Esto amerita hacer mención que la Ley Orgánica de Hacienda Pública (2009), ha sufrido sucesivas derogatorias; una de ellas se plantea con el (DLOBP, 2014), como se mencionó al inicio de estas líneas, por lo que no se va a aplicar lo allí previsto, dado que cuenta éste con un procedimiento para la incorporación de bienes inmuebles al patrimonio de la República, no precisando si estará su tramitación a cargo del Instituto de Tierras Urbanas (INTU) o la Superintendencia de Bienes Públicos (SUDEBIP).

Es notorio que ciudades y pueblos a lo largo y ancho de Venezuela presentan amplios espacios de terrenos ocupados densamente, siendo públicos o privados, mantenidos en esa situación por muchos años, con alta demanda de servicios públicos; son las llamadas zonas populares.

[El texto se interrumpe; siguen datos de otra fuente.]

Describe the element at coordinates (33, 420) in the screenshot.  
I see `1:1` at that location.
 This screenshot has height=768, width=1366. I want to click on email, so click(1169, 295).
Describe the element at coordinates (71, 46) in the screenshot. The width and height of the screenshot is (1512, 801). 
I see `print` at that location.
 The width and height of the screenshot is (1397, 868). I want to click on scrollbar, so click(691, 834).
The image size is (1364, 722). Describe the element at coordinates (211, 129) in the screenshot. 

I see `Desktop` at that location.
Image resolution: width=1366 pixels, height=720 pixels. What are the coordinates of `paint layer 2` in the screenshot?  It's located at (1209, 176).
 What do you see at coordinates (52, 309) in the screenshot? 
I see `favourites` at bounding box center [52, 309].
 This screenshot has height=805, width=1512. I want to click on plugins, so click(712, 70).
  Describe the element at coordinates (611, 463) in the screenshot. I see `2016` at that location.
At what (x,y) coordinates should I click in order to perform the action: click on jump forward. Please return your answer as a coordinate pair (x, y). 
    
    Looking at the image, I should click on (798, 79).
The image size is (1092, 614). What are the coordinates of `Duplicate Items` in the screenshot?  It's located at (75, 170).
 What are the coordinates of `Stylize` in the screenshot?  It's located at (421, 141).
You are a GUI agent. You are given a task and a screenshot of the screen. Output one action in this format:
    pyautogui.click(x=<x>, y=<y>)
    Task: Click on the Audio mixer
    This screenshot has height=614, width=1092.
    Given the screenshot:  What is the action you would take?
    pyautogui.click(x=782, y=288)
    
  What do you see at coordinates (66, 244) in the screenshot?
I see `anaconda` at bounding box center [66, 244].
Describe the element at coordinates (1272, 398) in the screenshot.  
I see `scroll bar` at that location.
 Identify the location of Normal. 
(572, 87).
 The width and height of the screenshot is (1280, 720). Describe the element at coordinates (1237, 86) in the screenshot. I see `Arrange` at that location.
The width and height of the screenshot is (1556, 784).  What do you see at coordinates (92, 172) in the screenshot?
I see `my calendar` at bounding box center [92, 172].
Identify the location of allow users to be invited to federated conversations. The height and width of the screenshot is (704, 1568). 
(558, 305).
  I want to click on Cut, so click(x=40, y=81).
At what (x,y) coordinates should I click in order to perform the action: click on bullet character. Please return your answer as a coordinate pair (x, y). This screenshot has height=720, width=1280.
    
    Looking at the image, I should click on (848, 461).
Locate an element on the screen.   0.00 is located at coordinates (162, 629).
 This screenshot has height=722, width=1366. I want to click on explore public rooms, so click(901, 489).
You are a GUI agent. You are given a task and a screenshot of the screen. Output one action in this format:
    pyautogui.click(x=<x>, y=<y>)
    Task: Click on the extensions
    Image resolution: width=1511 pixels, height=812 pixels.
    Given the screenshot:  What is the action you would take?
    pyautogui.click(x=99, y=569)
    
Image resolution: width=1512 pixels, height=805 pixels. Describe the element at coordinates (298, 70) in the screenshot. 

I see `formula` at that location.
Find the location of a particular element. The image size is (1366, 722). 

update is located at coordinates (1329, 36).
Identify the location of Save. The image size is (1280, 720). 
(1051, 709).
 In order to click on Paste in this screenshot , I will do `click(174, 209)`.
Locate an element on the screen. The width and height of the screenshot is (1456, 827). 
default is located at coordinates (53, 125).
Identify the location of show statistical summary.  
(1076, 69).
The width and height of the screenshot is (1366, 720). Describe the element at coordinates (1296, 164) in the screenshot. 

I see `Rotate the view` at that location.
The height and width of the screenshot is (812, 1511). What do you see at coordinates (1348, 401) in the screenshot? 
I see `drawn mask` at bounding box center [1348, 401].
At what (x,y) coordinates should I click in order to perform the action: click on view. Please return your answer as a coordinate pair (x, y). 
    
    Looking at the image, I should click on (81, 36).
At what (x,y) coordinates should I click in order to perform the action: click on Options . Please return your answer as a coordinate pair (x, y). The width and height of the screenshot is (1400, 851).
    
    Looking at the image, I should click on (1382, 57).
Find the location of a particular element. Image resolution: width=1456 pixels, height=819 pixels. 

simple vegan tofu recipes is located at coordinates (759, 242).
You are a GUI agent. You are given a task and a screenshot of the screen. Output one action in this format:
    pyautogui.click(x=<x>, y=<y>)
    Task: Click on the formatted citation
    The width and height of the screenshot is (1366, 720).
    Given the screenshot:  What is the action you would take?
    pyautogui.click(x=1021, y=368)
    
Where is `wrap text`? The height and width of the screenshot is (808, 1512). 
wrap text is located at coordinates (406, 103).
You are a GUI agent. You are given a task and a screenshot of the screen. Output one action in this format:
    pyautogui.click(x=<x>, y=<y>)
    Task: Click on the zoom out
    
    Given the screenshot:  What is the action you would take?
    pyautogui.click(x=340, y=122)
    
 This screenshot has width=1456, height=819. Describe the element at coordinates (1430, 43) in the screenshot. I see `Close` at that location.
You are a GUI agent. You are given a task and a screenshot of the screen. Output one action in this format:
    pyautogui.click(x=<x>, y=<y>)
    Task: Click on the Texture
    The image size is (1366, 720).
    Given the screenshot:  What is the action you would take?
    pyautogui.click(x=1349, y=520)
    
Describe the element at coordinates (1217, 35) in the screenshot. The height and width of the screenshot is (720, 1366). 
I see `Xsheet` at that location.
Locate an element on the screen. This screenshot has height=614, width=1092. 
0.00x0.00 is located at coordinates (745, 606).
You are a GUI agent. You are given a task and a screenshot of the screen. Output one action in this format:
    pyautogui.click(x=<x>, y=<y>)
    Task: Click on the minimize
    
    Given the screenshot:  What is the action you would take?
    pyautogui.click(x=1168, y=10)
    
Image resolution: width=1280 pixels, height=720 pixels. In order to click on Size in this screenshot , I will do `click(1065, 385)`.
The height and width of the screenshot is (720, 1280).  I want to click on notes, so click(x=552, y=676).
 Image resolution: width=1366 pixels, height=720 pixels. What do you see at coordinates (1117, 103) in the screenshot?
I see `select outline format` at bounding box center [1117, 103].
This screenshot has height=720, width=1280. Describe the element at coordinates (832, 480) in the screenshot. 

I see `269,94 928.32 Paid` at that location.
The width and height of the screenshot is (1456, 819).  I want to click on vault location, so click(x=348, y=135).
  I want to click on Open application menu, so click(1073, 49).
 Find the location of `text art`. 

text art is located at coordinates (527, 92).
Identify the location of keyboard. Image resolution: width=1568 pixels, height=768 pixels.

El legislador nacional, tanto ordinario como por vía habilitante, lo ha abordado aprobando diversos textos normativos; un ejemplo es la Ley Especial de Regularización Integral de la tenencia de la tierra de los asentamientos urbanos populares (2006) o su sustituto, el Decreto con rango, valor y fuerza de Ley de Especial de Regularización Integral de la Tierra en los Asentamientos Urbanos o Periurbanos (LERTT, 2011), Ley Orgánica para la Ordenación del Territorio (1983, vigente), Ley Orgánica de Ordenación Urbanística (1987, vigente), Ley de Registros y Notarías (2021), Ley de Geografía, Cartografía y Catastro Nacional (2000), Ley de Gestión Integral de Riesgos Socio Naturales y Tecnológicos (LGRSNT, 2009), Ley Orgánica del Servicio y Cuerpos de Bomberos (2015),  entre otros.

 En otra oportunidad se tocarán tópicos relacionados con el tema.